How does Schwarzenegger respond to all that?

First, he says the awards and nominations do not carry "persuasive weight." (Actually, he relegates this to a mere footnote, without so much as discussing the fact that Williams has a dedicated international following of prestigious supporters.)

Secondly, he says Williams' anti-gang activities are "hard to assess," but that the continuing pervasiveness of gang violence "leads one to question the efficacy of Williams' message." This is an astonishing line of argument: essentially, it says that because Tookie Williams has not single-handedly ended all gang violence everywhere, he deserves to die.

And that's not all. Predictably, Schwarzenegger berates Williams for failing to acknowledge guilt in the four murders for which he was sent to Death Row. But he also dismisses the written apology Williams issued in 1997 for the damage done by himself and his fellow Crips as mere "innuendo and inference" -- even though Williams has been entirely true to his concluding vow "to spend the rest of my life working toward solutions."

Most staggering of all is the argument that Williams may not in fact be a reformed character at all. The document says this judgment is based on "a close look at Williams' post-arrest and post-conviction conduct," but it provides just two instances. The first is a plan Williams made -- but never carried out -- to break out of jail before his trial. We're talking about a non-incident from 25 years ago, more than a decade before Williams claimed to have turned his life around.

The second instance is the dedication Williams included in his 1998 book Life In Prison -- to "Nelson Mandela, Angela Davis, Malcolm X, Assata Shakur, Geronimo Ji Jaga Pratt, Ramona Africa, John Africa, Leonard Peltier, Dhoruba Al-Mujahid, George Jackson, Mumia Abu-Jamal, and the countless other men, women, and youths who have to endure the hellish oppression of living behind bars".
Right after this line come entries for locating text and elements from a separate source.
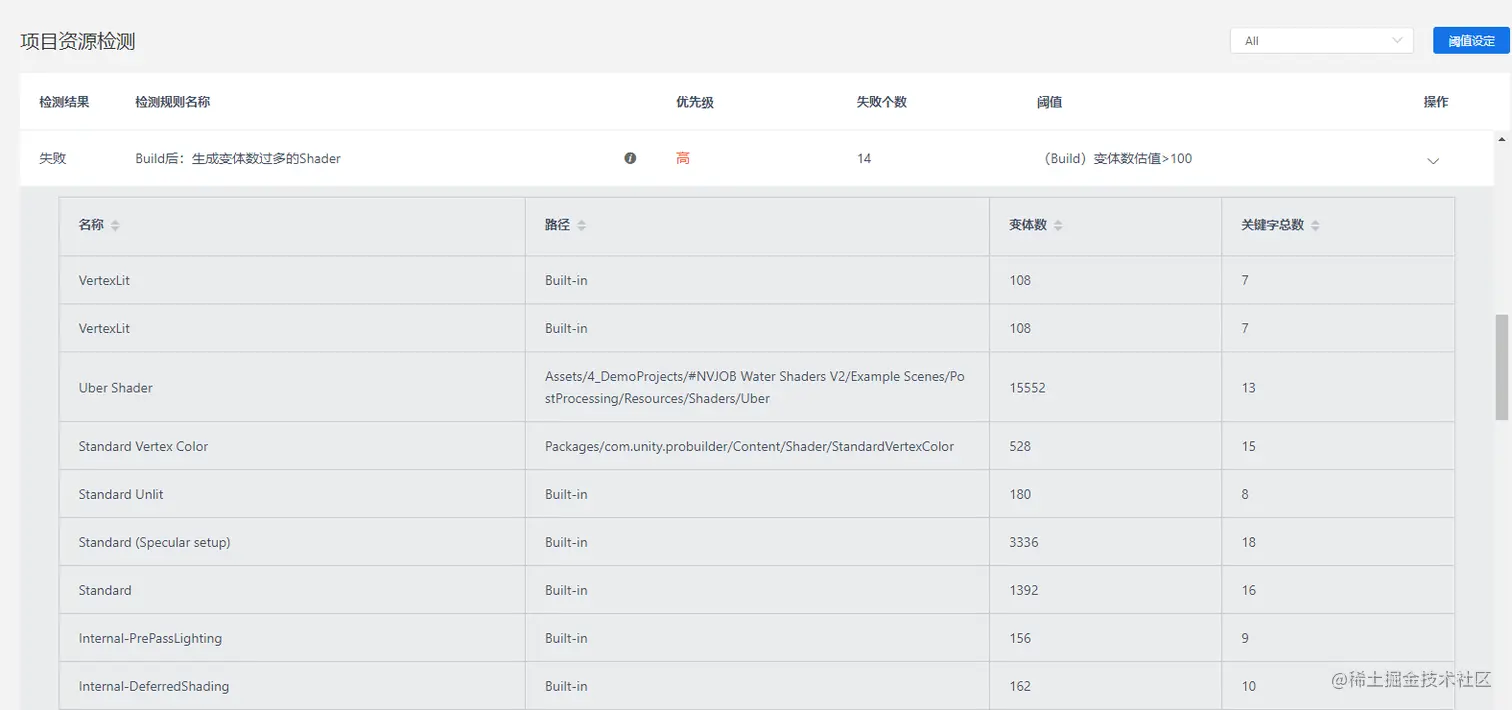
Task: Click the first VertexLit shader name
Action: click(104, 280)
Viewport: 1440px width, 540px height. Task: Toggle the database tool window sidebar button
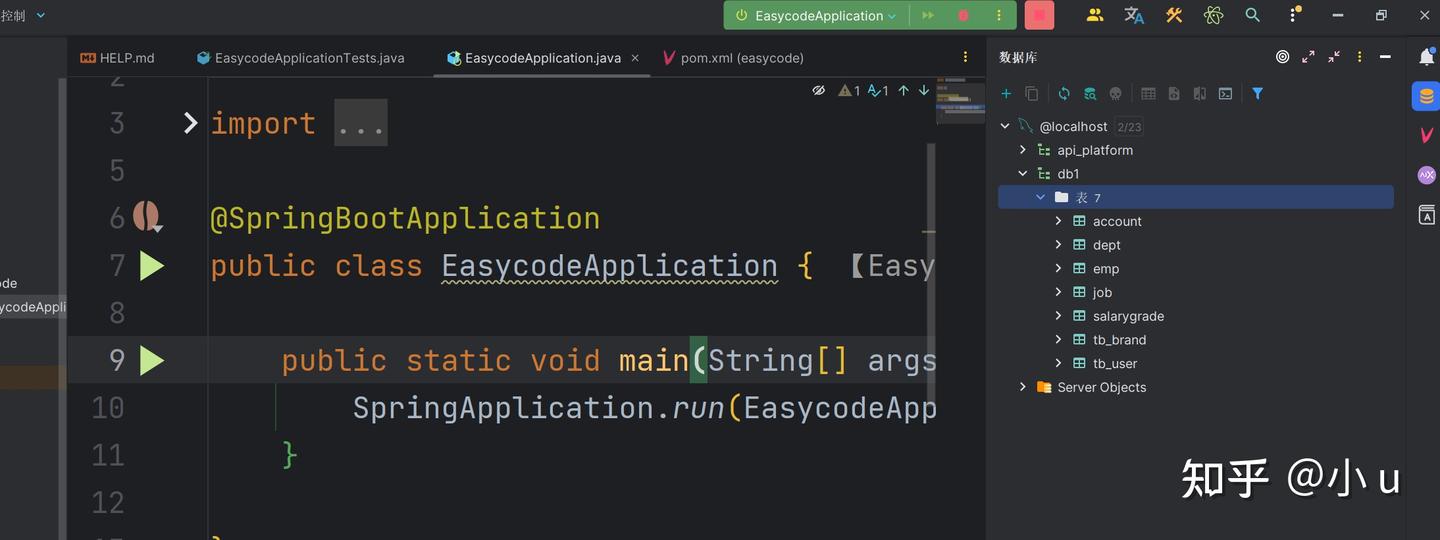tap(1426, 96)
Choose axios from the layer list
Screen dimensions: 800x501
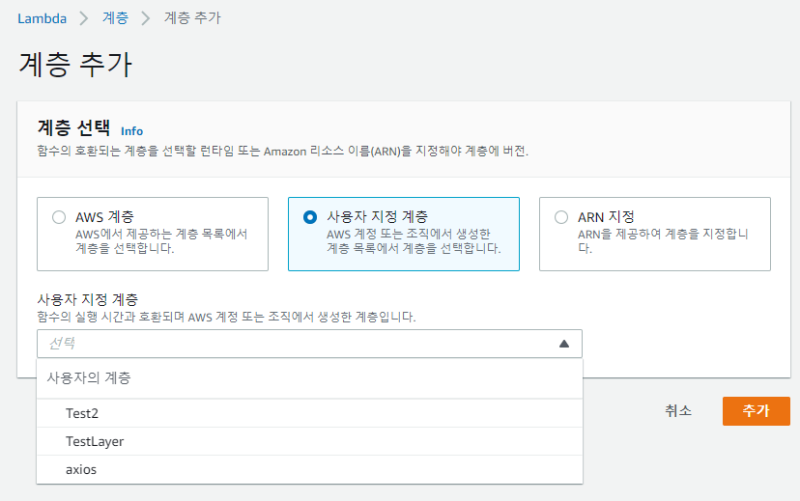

The governor's statement comments: "The mix of individuals on this list is curious. Most have violent pasts and some have been convicted of committing heinous murders, including the killing of law enforcement." In particular, the inclusion of George Jackson, founder of the Black Guerrilla Family prison gang, "is a significant indicator that Williams is not reformed and that he still sees violence and lawlessness as a legitimate means to address societal problems."

It says something about the quality of Schwarzenegger's argument that he had to go foraging in a book dedication to find even a hint of dirt against the man he has decided to send to the gallows tonight. The argument is absurd, anyway: Williams is merely espousing the well-worn line that men of color imprisoned by a predominantly white social order are worthy of support, regardless of the circumstances. You don't have to agree with Williams' point of view to see there is absolutely no criminal intent in it.

The real truth of Schwarzenegger's document is inadvertently demonstrated by its very absurdity: that there are no good arguments to deny the genuineness of Tookie Williams' redemption. That, in turn, tells us just how political the clemency decision is: Arnold has a career to resuscitate, so Tookie has to die.